- [INPUT ROWS]
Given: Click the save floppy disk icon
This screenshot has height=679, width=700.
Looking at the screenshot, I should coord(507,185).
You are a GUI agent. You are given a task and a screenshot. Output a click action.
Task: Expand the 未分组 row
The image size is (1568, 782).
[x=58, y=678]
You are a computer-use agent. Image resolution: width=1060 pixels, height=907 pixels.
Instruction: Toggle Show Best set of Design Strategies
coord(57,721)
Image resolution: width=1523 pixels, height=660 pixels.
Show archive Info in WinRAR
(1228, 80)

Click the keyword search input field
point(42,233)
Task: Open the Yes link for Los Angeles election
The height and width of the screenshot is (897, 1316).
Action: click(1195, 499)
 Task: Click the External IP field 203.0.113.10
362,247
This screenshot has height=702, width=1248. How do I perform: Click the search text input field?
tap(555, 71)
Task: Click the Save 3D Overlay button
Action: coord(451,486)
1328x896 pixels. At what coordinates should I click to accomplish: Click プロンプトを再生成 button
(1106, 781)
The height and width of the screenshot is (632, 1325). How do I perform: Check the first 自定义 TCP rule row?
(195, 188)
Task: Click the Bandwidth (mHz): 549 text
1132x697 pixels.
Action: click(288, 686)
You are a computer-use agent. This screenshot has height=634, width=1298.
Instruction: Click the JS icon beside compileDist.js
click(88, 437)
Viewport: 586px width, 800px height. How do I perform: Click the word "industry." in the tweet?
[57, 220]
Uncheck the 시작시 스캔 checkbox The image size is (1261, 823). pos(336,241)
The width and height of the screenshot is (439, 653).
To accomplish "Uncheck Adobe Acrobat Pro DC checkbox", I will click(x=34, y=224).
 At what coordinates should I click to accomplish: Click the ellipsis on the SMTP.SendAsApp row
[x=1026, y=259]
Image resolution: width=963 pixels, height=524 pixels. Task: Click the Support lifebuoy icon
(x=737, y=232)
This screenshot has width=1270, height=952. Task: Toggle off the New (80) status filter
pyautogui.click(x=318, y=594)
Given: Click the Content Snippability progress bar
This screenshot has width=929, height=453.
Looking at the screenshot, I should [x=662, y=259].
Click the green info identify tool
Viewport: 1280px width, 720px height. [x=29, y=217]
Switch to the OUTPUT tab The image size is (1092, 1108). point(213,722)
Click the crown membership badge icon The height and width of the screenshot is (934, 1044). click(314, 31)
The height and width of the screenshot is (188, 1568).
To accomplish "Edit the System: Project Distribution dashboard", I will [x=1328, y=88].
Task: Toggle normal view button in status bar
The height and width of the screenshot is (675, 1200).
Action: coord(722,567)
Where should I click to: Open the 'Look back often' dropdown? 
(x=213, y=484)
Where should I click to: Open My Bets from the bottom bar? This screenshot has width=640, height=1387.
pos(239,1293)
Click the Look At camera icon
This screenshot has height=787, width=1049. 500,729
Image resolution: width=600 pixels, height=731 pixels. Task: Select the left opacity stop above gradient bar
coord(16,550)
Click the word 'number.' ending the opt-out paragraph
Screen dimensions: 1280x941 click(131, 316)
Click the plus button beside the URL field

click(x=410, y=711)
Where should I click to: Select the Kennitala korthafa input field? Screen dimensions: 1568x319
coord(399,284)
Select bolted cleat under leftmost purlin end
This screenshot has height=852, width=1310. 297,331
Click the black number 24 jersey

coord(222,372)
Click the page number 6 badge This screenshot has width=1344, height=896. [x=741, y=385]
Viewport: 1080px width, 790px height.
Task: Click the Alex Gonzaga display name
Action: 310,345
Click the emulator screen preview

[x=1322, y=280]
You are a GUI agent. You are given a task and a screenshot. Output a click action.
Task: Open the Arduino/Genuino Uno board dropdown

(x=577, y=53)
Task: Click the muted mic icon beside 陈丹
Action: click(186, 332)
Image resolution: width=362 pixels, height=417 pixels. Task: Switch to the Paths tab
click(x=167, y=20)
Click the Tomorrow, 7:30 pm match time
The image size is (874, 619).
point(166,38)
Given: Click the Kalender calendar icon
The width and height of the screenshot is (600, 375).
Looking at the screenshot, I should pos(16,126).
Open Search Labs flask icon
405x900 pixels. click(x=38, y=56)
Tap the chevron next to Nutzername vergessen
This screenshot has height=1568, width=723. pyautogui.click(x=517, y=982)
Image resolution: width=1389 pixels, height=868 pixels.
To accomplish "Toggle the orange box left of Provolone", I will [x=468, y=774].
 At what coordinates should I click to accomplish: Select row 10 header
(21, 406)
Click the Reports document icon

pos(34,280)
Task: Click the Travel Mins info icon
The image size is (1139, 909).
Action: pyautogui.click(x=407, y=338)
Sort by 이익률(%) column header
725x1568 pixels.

- [EXERCISE PROMPT]
Reproduce the data above exactly, line for line.

- [OUTPUT FOR THIS TASK]
Given: Click the save floppy disk icon
This screenshot has height=679, width=700.
Looking at the screenshot, I should coord(507,185).
You are a GUI agent. You are given a task and a screenshot. Output a click action.
Task: Expand the 未分组 row
The image size is (1568, 782).
[x=58, y=678]
You are a computer-use agent. Image resolution: width=1060 pixels, height=907 pixels.
Instruction: Toggle Show Best set of Design Strategies
coord(57,721)
Image resolution: width=1523 pixels, height=660 pixels.
Show archive Info in WinRAR
(1228, 80)

Click the keyword search input field
point(42,233)
Task: Open the Yes link for Los Angeles election
The height and width of the screenshot is (897, 1316).
Action: click(1195, 499)
 Task: Click the External IP field 203.0.113.10
362,247
This screenshot has height=702, width=1248. How do I perform: Click the search text input field?
tap(555, 71)
Task: Click the Save 3D Overlay button
Action: coord(451,486)
1328x896 pixels. At what coordinates should I click to accomplish: Click プロンプトを再生成 button
(1106, 781)
The height and width of the screenshot is (632, 1325). How do I perform: Check the first 自定义 TCP rule row?
(195, 188)
Task: Click the Bandwidth (mHz): 549 text
1132x697 pixels.
Action: click(288, 686)
You are a computer-use agent. This screenshot has height=634, width=1298.
Instruction: Click the JS icon beside compileDist.js
click(88, 437)
Viewport: 586px width, 800px height. How do I perform: Click the word "industry." in the tweet?
[57, 220]
Uncheck the 시작시 스캔 checkbox The image size is (1261, 823). pos(336,241)
The width and height of the screenshot is (439, 653).
To accomplish "Uncheck Adobe Acrobat Pro DC checkbox", I will click(x=34, y=224).
 At what coordinates should I click to accomplish: Click the ellipsis on the SMTP.SendAsApp row
[x=1026, y=259]
Image resolution: width=963 pixels, height=524 pixels. Task: Click the Support lifebuoy icon
(x=737, y=232)
This screenshot has width=1270, height=952. Task: Toggle off the New (80) status filter
pyautogui.click(x=318, y=594)
Given: Click the Content Snippability progress bar
This screenshot has width=929, height=453.
Looking at the screenshot, I should [x=662, y=259].
Click the green info identify tool
Viewport: 1280px width, 720px height. [x=29, y=217]
Switch to the OUTPUT tab The image size is (1092, 1108). point(213,722)
Click the crown membership badge icon The height and width of the screenshot is (934, 1044). click(314, 31)
The height and width of the screenshot is (188, 1568).
To accomplish "Edit the System: Project Distribution dashboard", I will [x=1328, y=88].
Task: Toggle normal view button in status bar
The height and width of the screenshot is (675, 1200).
Action: coord(722,567)
Where should I click to: Open the 'Look back often' dropdown? 
(x=213, y=484)
Where should I click to: Open My Bets from the bottom bar? This screenshot has width=640, height=1387.
pos(239,1293)
Click the Look At camera icon
This screenshot has height=787, width=1049. 500,729
Image resolution: width=600 pixels, height=731 pixels. Task: Select the left opacity stop above gradient bar
coord(16,550)
Click the word 'number.' ending the opt-out paragraph
Screen dimensions: 1280x941 click(131, 316)
Click the plus button beside the URL field

click(x=410, y=711)
Where should I click to: Select the Kennitala korthafa input field? Screen dimensions: 1568x319
coord(399,284)
Select bolted cleat under leftmost purlin end
This screenshot has height=852, width=1310. 297,331
Click the black number 24 jersey

coord(222,372)
Click the page number 6 badge This screenshot has width=1344, height=896. [x=741, y=385]
Viewport: 1080px width, 790px height.
Task: Click the Alex Gonzaga display name
Action: 310,345
Click the emulator screen preview

[x=1322, y=280]
You are a GUI agent. You are given a task and a screenshot. Output a click action.
Task: Open the Arduino/Genuino Uno board dropdown

(x=577, y=53)
Task: Click the muted mic icon beside 陈丹
Action: click(186, 332)
Image resolution: width=362 pixels, height=417 pixels. Task: Switch to the Paths tab
click(x=167, y=20)
Click the Tomorrow, 7:30 pm match time
The image size is (874, 619).
point(166,38)
Given: Click the Kalender calendar icon
The width and height of the screenshot is (600, 375).
Looking at the screenshot, I should pos(16,126).
Open Search Labs flask icon
405x900 pixels. click(x=38, y=56)
Tap the chevron next to Nutzername vergessen
This screenshot has height=1568, width=723. pyautogui.click(x=517, y=982)
Image resolution: width=1389 pixels, height=868 pixels.
To accomplish "Toggle the orange box left of Provolone", I will [x=468, y=774].
 At what coordinates should I click to accomplish: Select row 10 header
(21, 406)
Click the Reports document icon

pos(34,280)
Task: Click the Travel Mins info icon
The image size is (1139, 909).
Action: pyautogui.click(x=407, y=338)
Sort by 이익률(%) column header
725x1568 pixels.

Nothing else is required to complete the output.